[Pointing records for text and elements]
------------------------------------

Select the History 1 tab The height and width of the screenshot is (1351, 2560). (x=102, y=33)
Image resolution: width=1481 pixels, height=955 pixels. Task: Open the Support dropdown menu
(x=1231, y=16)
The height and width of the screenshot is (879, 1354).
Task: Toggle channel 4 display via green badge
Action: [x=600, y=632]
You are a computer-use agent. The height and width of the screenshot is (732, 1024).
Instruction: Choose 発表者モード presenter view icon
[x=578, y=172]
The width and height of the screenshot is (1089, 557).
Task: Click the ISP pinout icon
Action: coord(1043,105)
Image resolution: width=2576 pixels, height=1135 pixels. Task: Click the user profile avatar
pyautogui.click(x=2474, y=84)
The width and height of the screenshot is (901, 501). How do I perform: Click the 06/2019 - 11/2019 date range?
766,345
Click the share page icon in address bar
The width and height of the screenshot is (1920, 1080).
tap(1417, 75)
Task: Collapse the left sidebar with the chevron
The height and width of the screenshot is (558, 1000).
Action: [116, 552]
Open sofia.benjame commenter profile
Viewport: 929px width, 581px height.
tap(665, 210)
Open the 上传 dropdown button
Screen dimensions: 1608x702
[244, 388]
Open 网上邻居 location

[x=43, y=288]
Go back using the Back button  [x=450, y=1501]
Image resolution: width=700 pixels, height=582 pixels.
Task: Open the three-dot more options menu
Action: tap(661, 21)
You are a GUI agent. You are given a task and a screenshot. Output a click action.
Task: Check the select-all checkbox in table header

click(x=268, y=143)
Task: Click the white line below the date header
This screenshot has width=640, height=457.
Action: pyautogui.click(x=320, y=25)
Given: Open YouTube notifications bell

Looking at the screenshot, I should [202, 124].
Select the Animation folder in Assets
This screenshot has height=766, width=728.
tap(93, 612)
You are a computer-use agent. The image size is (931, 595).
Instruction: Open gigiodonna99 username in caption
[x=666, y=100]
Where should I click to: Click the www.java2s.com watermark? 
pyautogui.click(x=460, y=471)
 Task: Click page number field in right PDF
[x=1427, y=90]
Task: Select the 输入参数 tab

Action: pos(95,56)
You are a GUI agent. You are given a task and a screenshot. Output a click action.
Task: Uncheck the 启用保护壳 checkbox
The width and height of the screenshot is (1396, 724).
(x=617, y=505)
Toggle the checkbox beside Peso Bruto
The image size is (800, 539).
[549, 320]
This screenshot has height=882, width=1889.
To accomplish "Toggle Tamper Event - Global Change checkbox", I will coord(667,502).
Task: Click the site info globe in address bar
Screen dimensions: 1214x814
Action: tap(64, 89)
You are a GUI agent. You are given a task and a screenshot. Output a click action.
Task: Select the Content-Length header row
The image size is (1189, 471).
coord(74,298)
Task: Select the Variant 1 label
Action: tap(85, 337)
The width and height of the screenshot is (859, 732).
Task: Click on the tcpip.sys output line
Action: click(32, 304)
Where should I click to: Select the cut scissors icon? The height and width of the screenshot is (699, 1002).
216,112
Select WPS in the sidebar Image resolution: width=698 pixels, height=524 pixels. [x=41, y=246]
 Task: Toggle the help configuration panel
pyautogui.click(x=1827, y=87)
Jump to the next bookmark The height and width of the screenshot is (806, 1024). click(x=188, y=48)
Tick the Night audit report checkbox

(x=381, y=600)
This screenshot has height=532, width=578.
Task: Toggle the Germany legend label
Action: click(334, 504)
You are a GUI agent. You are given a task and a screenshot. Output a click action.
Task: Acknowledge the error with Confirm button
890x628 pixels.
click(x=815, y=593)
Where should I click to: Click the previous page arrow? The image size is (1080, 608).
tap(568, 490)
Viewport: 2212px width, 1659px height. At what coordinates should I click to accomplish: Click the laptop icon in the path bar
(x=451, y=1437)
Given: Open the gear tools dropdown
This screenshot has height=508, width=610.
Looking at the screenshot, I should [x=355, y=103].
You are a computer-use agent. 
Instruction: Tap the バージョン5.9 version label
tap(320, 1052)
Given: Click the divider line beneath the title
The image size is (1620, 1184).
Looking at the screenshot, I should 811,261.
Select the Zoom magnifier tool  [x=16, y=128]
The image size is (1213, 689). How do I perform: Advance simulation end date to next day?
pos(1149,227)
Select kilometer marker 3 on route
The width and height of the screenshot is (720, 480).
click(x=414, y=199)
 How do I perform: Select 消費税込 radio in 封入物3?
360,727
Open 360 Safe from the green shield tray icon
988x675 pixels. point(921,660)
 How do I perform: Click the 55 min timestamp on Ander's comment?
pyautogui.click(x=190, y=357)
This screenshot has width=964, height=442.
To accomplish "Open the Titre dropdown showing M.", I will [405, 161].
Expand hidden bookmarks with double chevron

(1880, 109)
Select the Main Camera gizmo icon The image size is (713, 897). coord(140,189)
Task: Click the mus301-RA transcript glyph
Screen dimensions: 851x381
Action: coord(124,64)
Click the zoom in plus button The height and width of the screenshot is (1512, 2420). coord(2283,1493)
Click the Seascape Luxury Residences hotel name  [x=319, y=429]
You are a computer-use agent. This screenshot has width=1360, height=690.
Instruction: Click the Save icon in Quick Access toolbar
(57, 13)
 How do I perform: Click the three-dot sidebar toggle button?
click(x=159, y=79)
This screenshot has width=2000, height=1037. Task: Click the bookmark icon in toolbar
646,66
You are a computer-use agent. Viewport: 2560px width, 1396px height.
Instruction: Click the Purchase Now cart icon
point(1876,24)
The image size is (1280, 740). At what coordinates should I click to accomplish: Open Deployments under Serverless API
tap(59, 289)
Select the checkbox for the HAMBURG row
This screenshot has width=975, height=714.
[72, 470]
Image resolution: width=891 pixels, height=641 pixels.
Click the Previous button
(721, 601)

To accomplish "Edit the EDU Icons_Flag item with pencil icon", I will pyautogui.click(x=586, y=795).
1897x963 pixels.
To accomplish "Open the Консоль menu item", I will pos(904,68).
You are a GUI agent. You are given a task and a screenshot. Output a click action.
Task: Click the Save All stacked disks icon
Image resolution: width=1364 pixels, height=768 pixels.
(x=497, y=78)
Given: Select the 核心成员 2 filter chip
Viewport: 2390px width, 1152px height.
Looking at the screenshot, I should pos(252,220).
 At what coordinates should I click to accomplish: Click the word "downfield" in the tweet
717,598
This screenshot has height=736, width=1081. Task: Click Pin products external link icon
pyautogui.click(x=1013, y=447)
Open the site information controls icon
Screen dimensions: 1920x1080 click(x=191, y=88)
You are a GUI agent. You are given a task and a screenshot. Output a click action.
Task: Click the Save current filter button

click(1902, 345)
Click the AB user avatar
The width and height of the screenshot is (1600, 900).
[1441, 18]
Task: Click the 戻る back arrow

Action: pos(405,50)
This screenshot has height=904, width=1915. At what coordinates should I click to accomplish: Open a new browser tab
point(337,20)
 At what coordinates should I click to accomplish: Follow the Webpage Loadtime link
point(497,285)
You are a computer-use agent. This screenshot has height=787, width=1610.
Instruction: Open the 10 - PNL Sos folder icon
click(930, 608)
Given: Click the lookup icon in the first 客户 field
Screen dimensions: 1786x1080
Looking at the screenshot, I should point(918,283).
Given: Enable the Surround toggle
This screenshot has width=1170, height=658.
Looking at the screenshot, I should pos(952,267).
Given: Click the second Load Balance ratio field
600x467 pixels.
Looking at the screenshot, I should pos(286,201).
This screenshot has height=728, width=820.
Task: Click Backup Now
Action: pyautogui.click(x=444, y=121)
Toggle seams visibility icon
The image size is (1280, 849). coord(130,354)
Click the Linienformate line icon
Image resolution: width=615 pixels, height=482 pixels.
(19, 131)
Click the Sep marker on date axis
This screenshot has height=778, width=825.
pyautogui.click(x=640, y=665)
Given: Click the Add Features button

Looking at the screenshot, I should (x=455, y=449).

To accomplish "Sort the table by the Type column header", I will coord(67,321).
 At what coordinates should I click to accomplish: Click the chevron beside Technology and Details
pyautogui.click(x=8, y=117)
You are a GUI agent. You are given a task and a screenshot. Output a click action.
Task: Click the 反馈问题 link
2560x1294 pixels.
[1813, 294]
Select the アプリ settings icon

------------------------------------

**What is required:**
Give the entries from the line containing "Where should I click to: Select" through the line containing "Select the Zoom", inclusive, as a numbered list with blank lines omitted.

**Complete response:**
1. Where should I click to: Select the cut scissors icon? The height and width of the screenshot is (699, 1002).
2. 216,112
3. Select WPS in the sidebar Image resolution: width=698 pixels, height=524 pixels. [x=41, y=246]
4.  Task: Toggle the help configuration panel
5. pyautogui.click(x=1827, y=87)
6. Jump to the next bookmark The height and width of the screenshot is (806, 1024). click(x=188, y=48)
7. Tick the Night audit report checkbox
8. (x=381, y=600)
9. This screenshot has height=532, width=578.
10. Task: Toggle the Germany legend label
11. Action: click(334, 504)
12. You are a GUI agent. You are given a task and a screenshot. Output a click action.
13. Task: Acknowledge the error with Confirm button
14. 890x628 pixels.
15. click(x=815, y=593)
16. Where should I click to: Click the previous page arrow? The image size is (1080, 608).
17. tap(568, 490)
18. Viewport: 2212px width, 1659px height. At what coordinates should I click to accomplish: Click the laptop icon in the path bar
19. (x=451, y=1437)
20. Given: Open the gear tools dropdown
21. This screenshot has height=508, width=610.
22. Looking at the screenshot, I should [x=355, y=103].
23. You are a computer-use agent. 
24. Instruction: Tap the バージョン5.9 version label
25. tap(320, 1052)
26. Given: Click the divider line beneath the title
27. The image size is (1620, 1184).
28. Looking at the screenshot, I should 811,261.
29. Select the Zoom magnifier tool  [x=16, y=128]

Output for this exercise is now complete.